------ Source data ------

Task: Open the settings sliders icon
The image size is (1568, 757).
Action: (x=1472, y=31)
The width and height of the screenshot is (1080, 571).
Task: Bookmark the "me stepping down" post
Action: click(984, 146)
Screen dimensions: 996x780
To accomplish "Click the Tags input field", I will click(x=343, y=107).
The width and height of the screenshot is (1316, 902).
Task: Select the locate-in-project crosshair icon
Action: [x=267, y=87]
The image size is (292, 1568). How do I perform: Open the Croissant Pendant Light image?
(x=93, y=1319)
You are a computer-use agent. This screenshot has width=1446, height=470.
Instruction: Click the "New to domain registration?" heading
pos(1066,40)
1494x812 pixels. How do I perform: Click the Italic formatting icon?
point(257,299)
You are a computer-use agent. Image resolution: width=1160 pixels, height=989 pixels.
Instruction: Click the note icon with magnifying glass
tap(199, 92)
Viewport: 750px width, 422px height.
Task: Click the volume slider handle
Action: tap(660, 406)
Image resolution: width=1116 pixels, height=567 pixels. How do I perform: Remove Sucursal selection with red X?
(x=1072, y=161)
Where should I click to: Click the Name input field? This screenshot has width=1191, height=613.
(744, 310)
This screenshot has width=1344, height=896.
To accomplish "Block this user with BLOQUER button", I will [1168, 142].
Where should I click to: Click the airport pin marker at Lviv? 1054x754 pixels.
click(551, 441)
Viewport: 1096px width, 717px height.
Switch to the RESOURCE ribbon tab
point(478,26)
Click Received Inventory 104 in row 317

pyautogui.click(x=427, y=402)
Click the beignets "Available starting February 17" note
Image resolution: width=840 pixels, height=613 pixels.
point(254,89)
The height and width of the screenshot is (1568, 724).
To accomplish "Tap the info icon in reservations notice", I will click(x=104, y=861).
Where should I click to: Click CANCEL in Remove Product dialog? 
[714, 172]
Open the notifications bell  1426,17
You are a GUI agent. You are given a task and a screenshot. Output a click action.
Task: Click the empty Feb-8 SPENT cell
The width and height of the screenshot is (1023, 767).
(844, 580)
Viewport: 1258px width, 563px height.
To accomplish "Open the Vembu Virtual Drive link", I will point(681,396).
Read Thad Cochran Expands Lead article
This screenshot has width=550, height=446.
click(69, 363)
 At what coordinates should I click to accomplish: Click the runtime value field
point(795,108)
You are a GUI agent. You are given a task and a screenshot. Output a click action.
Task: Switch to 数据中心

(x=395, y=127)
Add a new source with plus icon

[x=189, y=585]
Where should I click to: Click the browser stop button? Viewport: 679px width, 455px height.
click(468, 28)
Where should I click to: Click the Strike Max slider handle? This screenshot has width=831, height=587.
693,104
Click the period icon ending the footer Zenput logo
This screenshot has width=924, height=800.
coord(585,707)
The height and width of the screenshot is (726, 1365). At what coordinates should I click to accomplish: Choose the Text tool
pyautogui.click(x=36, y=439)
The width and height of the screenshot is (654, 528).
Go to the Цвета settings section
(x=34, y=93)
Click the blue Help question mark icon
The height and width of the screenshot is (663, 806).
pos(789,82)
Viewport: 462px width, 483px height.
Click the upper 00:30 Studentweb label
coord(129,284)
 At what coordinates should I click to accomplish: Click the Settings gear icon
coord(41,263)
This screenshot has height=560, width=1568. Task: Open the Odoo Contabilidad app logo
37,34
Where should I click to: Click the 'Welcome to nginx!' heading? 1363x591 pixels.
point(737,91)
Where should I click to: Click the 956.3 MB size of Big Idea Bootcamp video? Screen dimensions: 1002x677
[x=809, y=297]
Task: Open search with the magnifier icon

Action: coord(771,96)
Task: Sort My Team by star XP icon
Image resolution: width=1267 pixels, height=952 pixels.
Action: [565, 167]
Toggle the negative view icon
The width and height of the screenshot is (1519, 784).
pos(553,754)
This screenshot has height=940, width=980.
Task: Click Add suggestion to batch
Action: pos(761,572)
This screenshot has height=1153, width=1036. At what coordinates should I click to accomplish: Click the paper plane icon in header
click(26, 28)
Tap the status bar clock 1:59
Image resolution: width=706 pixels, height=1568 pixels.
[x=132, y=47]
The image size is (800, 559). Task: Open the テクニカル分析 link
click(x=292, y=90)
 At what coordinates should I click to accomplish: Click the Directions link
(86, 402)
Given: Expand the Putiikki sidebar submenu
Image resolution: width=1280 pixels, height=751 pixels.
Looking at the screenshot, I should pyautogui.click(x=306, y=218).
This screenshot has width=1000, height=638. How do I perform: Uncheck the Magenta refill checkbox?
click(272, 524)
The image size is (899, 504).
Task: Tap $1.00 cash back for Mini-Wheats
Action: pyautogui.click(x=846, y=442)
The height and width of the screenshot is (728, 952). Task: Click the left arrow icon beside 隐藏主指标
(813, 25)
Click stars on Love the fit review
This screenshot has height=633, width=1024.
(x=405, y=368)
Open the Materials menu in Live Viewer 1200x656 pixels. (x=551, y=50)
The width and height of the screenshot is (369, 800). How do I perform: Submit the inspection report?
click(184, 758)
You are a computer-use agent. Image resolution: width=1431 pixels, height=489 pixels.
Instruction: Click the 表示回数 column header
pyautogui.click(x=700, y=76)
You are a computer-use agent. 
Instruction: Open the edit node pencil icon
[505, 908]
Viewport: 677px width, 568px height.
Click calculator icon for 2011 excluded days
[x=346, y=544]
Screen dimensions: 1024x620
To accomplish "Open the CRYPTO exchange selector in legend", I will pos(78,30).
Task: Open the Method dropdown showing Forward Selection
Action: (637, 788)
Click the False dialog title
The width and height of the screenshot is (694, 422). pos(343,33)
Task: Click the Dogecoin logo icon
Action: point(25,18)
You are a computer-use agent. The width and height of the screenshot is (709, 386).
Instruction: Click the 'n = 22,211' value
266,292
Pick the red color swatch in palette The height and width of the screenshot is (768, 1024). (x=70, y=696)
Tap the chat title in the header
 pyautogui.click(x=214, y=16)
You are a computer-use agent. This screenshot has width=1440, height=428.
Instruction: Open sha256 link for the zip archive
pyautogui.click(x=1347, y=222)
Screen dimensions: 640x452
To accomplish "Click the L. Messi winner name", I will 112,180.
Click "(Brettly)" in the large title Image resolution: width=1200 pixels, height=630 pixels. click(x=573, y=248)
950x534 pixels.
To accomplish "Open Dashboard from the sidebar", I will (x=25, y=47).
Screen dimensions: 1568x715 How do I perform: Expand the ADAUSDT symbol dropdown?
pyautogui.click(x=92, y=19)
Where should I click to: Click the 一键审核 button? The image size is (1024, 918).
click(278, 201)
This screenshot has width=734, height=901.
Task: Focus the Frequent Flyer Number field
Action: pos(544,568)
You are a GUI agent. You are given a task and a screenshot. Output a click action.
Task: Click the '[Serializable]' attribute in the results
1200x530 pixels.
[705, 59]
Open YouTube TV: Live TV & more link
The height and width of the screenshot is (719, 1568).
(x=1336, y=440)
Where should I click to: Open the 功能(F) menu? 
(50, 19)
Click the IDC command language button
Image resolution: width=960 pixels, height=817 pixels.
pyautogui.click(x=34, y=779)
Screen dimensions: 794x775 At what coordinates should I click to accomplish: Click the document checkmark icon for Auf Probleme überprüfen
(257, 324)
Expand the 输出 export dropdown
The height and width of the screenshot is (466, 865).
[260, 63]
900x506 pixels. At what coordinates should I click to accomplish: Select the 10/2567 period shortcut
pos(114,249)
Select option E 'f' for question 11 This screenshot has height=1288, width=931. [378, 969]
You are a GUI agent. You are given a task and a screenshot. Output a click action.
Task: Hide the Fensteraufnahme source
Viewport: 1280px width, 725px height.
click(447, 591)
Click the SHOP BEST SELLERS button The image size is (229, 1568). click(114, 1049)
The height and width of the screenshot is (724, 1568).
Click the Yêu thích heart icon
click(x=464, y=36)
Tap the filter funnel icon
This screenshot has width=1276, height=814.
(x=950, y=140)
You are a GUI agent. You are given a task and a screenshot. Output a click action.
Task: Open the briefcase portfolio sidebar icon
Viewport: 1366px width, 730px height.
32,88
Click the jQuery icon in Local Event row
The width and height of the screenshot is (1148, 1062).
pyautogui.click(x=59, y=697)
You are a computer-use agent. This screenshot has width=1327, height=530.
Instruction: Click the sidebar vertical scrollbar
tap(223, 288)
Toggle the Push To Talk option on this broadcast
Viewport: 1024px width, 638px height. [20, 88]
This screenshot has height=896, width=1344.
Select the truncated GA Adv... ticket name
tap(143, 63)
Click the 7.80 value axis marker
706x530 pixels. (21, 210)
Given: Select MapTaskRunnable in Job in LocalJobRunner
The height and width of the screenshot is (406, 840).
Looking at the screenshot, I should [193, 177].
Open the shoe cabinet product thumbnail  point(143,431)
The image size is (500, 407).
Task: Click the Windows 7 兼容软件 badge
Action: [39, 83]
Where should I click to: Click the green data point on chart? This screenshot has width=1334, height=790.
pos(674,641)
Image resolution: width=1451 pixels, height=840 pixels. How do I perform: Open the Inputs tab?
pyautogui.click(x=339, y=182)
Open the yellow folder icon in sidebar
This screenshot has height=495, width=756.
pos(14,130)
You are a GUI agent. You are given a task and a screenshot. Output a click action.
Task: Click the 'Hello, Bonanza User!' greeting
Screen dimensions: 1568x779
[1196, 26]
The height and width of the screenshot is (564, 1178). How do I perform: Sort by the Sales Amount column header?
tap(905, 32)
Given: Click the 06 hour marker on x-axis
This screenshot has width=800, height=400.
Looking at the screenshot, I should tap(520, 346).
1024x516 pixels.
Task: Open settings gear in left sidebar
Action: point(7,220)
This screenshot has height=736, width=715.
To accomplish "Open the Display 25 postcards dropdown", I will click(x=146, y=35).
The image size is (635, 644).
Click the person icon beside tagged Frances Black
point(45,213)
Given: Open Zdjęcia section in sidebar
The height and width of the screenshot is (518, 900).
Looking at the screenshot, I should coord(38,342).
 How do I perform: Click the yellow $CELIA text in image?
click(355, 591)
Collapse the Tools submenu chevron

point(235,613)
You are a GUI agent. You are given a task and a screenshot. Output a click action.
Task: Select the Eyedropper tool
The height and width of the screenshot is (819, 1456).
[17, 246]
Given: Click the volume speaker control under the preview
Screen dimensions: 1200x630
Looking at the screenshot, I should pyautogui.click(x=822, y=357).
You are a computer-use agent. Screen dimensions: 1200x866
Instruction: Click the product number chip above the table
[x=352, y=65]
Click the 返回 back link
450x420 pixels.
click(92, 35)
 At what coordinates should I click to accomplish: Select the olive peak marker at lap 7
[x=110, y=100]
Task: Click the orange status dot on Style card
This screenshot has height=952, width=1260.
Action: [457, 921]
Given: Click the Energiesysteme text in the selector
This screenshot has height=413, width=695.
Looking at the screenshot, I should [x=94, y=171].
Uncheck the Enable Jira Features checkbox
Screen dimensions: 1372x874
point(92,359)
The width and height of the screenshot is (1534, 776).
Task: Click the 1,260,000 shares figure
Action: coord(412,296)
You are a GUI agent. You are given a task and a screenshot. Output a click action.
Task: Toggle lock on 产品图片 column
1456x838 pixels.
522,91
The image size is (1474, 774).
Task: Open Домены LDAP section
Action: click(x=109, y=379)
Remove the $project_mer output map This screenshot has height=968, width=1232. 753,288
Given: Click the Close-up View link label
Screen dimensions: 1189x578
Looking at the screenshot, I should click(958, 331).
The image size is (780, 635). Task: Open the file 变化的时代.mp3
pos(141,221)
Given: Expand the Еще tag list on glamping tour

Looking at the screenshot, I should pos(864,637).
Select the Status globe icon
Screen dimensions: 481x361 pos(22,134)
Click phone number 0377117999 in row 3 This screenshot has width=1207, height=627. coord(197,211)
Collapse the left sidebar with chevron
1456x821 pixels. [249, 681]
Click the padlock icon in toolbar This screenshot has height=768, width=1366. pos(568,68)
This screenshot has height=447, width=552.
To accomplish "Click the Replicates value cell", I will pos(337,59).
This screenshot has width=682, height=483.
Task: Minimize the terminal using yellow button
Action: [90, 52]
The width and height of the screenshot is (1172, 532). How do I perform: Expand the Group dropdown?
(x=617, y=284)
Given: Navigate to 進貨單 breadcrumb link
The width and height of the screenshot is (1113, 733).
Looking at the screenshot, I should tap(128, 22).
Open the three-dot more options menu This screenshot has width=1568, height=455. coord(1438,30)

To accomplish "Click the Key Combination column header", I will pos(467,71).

------

• Work to complete: Copy each line of the listing in which the word "more" can be found.

• Written solution:
Open YouTube TV: Live TV & more link
Open the three-dot more options menu This screenshot has width=1568, height=455. coord(1438,30)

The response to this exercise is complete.